The increase in load shedding is causing issues for the private and public hospitals, as the closure of electricity creates problems in conducting blood tests. The load shedding schedule, which is three hours of outages at night (between 10pm to 5am) and three hours during the day, seem to be easing the dengue mosquitoes.
In the entire city, including Faisal Town, Model Town, Township, Walled City, Muslim Town, Wahdat Road, Defence, Cantonment and other areas, the unscheduled load shedding is creating issues for the citizens. Citizens complain that they can neither sleep at night nor can they stay safe from mosquitoes. They said that the anti-mosquito machines required electricity to run and in an absence of electricity, these machines stopped working and gave mosquitoes the opportunity to bite them.
They said it was high time for the PEPCO to change the load shedding schedule and end night time outages so that they could sleep soundly without the threat of dengue mosquitoes. A citizen, Irfan Khan, said that the Punjab government had given students the liberty to not strictly follow uniforms in schools but the load shedding issue was untouched. He said that it was necessary for the federal government to instruct the PEPCO to stop load shedding during night time so that people could save themselves from mosquitoes.
A resident of Cantonment, Suhail Saleem, said while Lahore faced the dengue outbreak, there was a need for collaborative efforts on part of the government and the individual ministries to combat dengue. He said altering the load shedding schedule was the only way to save people from getting bitten by mosquitoes at night. “PEPCO can carry six hours of load shedding during 7am to 7pm in the day,” he added.

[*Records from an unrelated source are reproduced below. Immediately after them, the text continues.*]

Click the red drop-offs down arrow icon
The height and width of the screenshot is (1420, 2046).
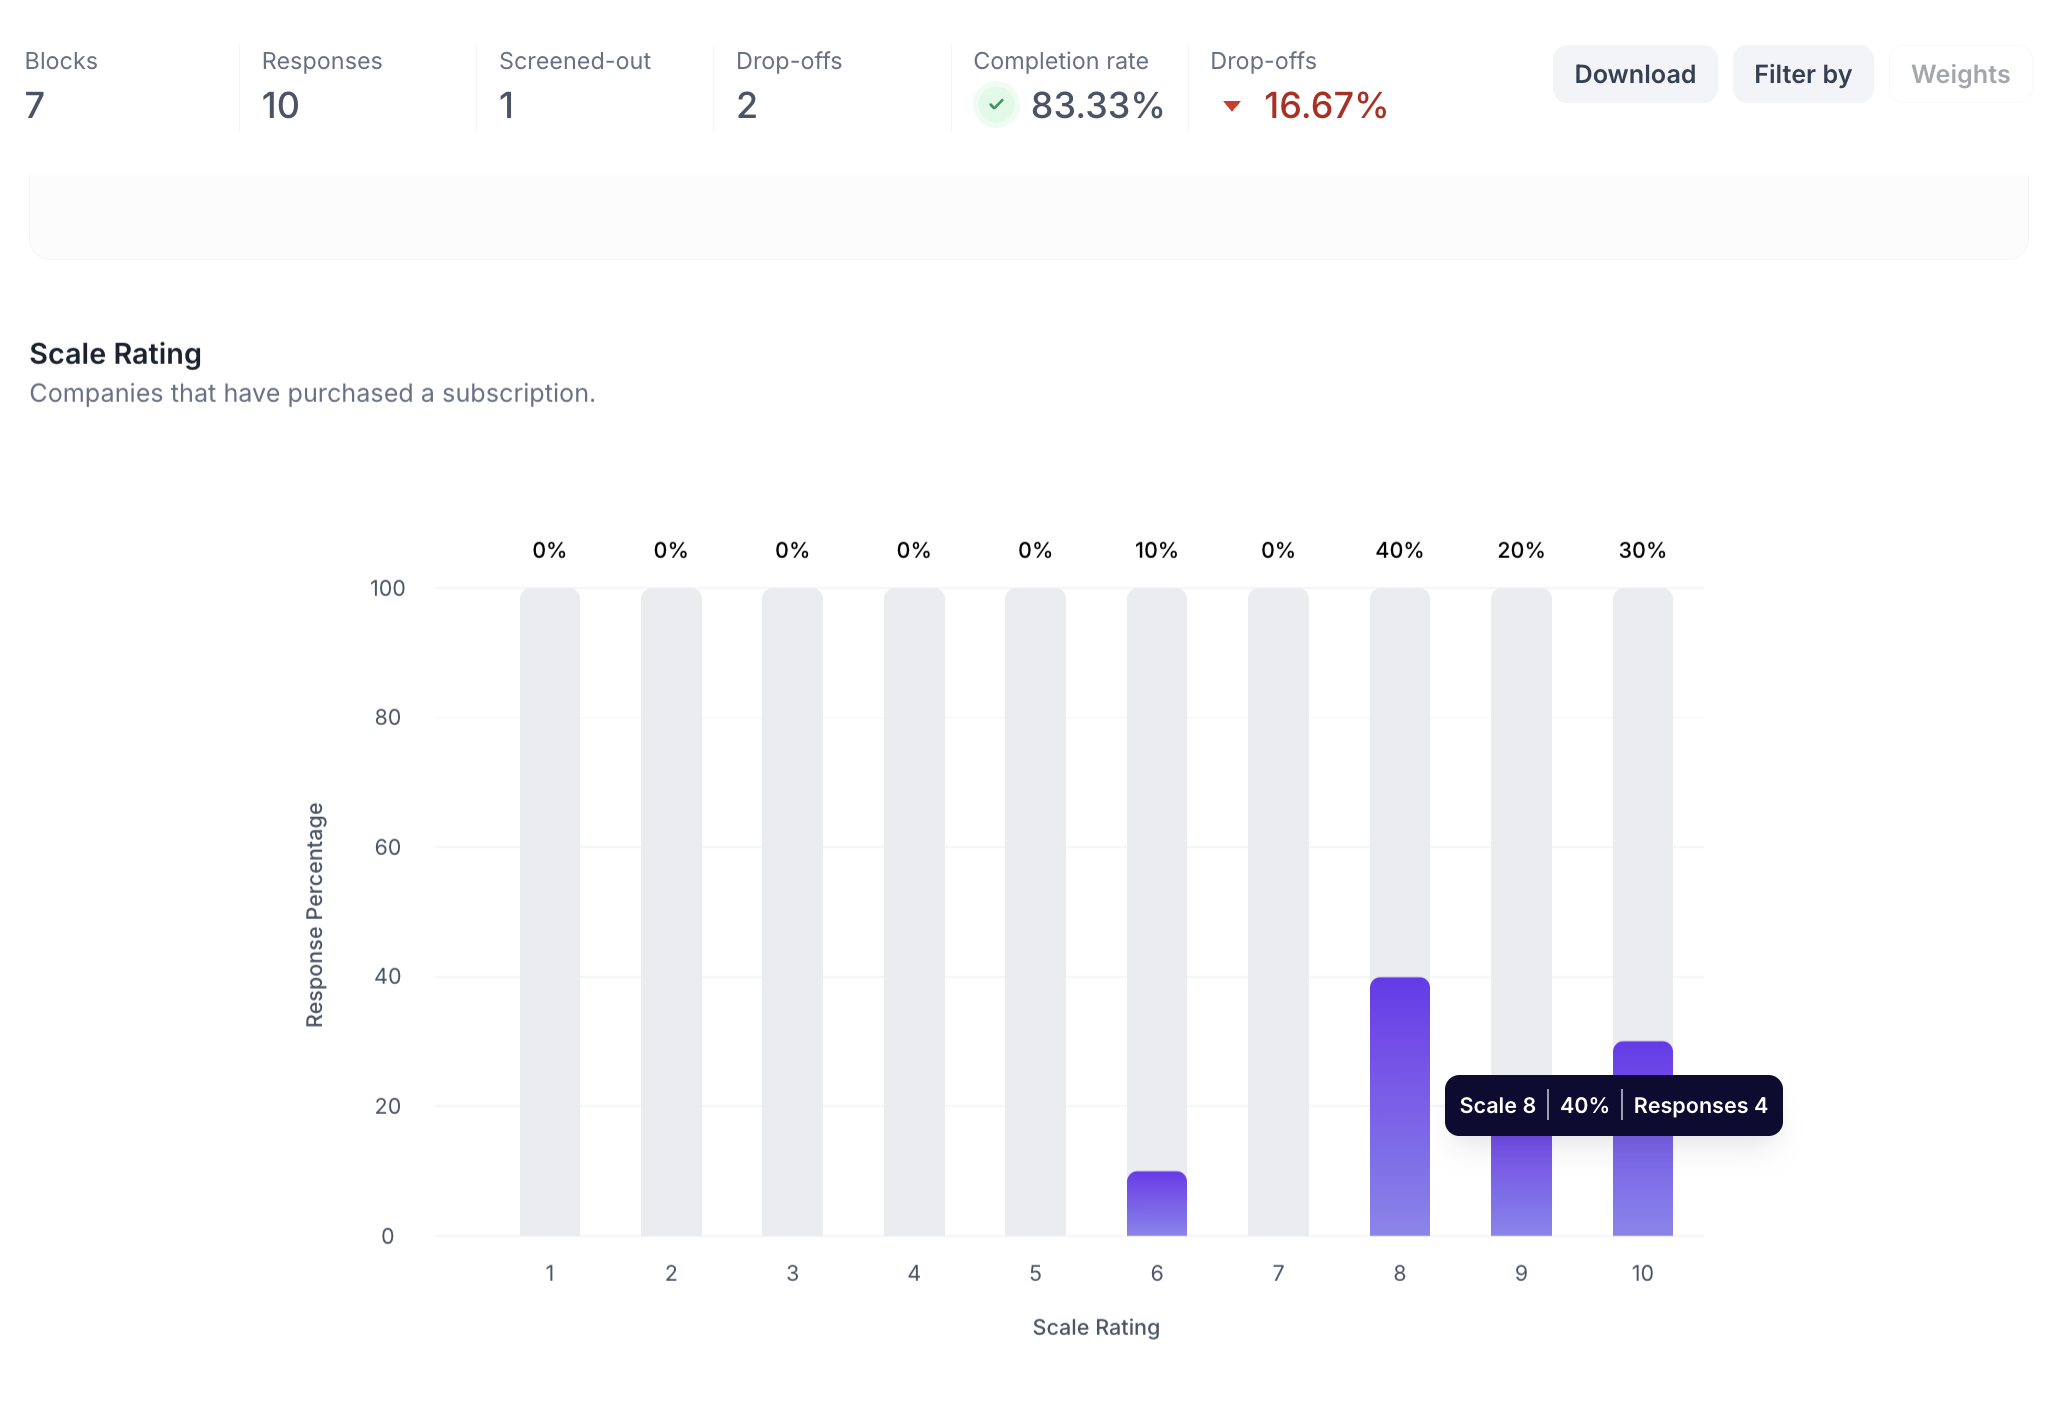pyautogui.click(x=1232, y=106)
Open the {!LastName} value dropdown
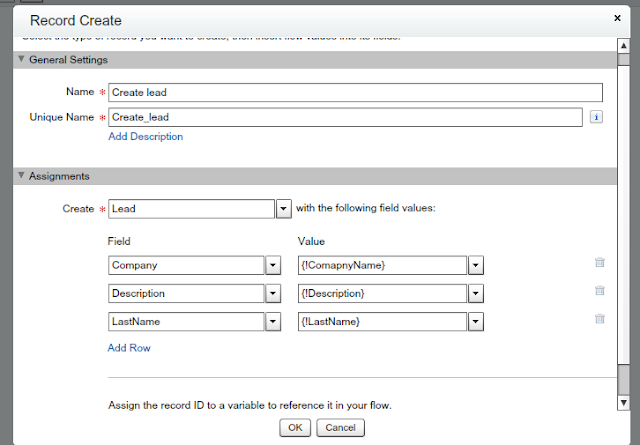 point(476,321)
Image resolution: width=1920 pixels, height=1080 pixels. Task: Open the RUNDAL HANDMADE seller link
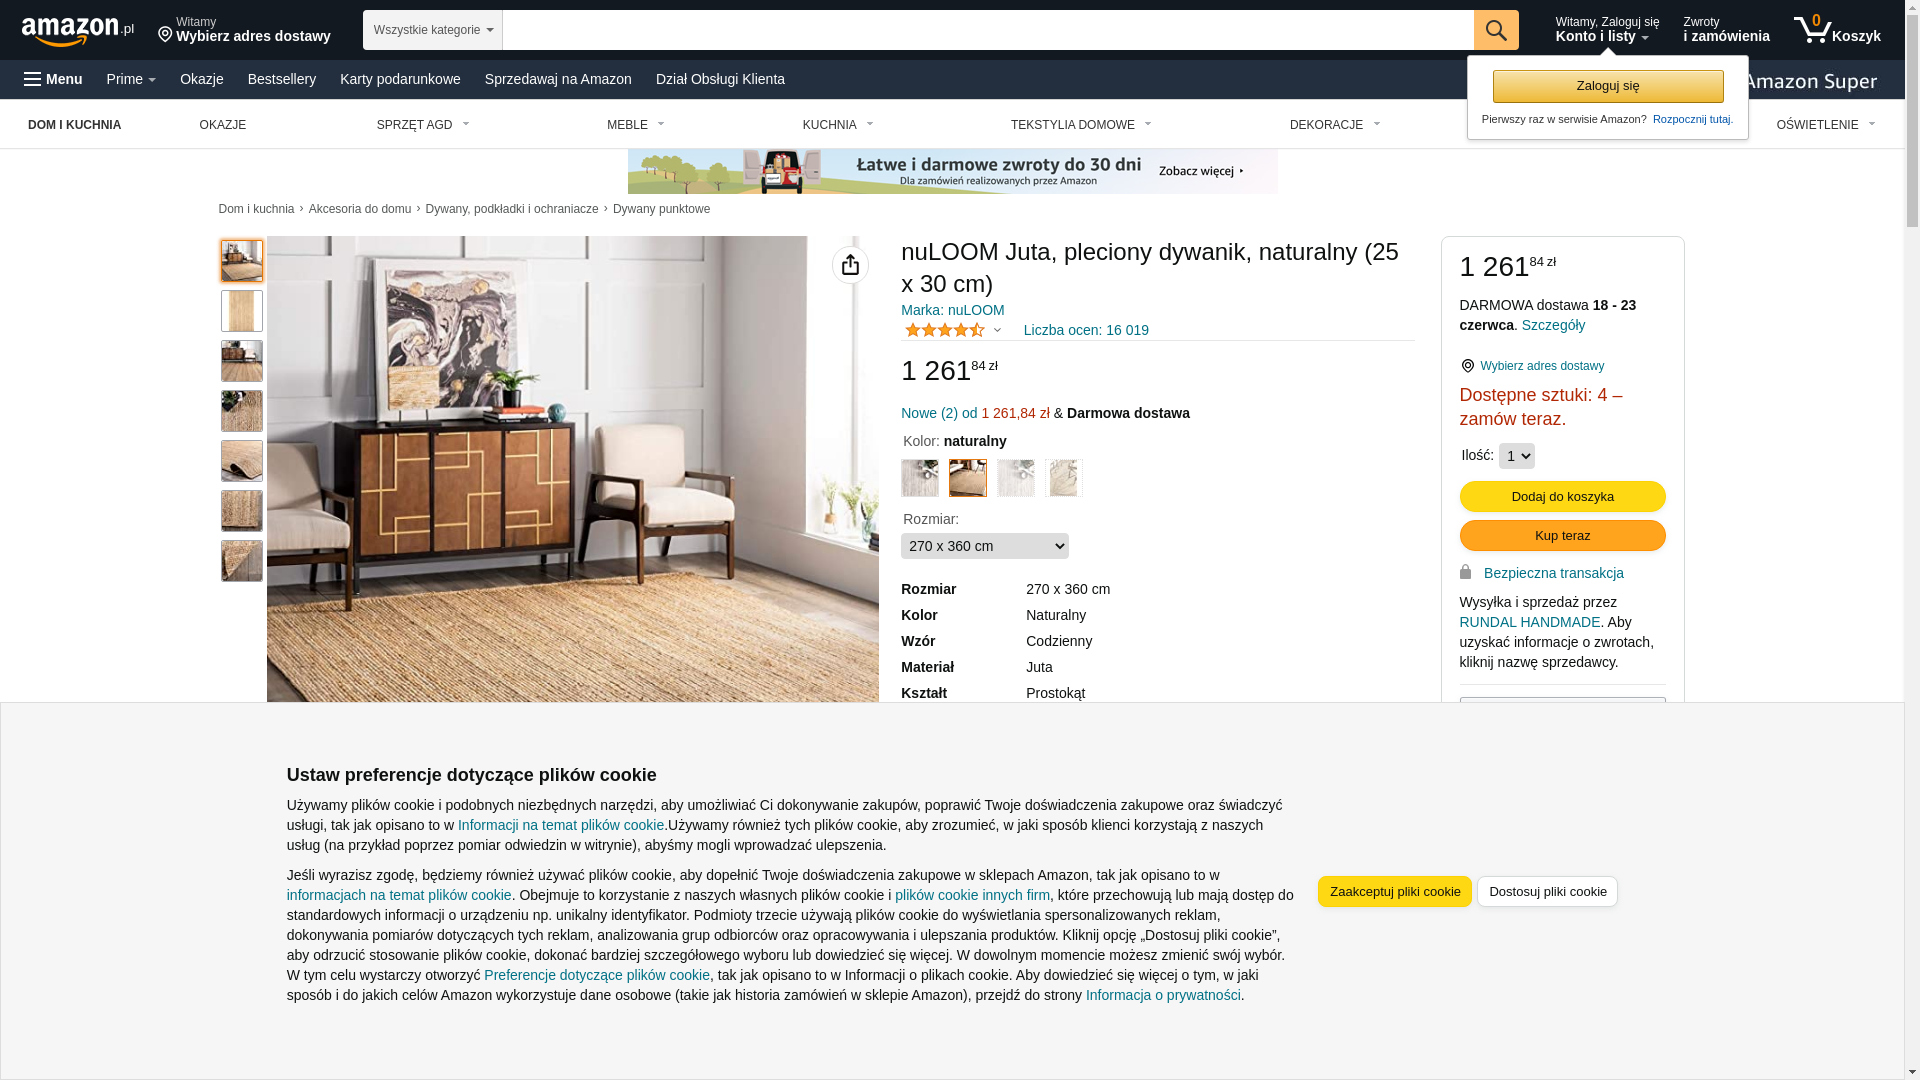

The public and private hospitals are also complaining about the administration and managerial problems caused due to an increase in the load shedding hours, especially while dengue has taken on epidemic proportions. A technician Abdul Razzaq of the Services Hospital blood bank said that a slight fluctuation the supply of electricity resulted in the closure of blood test machines. He said that although the hospital had three power supplies, sometimes all three supplies were closed down which resulted in an unavoidable closure of the blood test machines, worrying the patients and troubling the technicians.
He said that the patients also suffered because of an unhindered load shedding. An administrator of a private hospital in Iqbal Town said that although they had generators in the hospital, it was quite expensive to run the entire hospital on generators for six hours a day.